TO BE DONE> Tally the lines in the listing below that contain the string "resolution", and report only the number.

[Data on locating visible targets]
——————————

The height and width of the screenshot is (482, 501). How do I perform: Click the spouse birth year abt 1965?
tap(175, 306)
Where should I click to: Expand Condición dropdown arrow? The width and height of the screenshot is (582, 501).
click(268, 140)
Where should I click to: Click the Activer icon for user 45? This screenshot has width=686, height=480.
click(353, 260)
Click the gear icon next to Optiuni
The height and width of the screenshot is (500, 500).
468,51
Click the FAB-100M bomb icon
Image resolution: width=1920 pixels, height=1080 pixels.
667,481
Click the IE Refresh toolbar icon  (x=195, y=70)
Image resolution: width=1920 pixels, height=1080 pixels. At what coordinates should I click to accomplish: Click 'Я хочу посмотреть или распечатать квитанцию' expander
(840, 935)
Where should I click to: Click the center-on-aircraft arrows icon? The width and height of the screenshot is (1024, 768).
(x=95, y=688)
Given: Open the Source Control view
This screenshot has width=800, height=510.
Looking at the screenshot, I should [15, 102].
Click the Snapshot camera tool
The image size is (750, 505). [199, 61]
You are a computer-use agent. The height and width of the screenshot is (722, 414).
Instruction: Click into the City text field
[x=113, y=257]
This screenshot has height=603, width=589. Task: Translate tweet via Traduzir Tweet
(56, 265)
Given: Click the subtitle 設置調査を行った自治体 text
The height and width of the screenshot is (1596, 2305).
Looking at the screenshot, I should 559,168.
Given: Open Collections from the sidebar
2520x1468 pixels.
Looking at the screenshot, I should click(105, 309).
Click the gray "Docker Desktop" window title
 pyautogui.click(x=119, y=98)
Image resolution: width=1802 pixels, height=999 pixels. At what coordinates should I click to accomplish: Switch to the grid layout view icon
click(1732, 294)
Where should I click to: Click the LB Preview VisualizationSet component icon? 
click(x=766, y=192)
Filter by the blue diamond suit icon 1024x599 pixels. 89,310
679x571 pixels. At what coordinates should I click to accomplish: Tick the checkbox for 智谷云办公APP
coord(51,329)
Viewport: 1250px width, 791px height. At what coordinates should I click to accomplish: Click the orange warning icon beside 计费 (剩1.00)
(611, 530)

——————————

OUTPUT FOR THIS EXERCISE> 3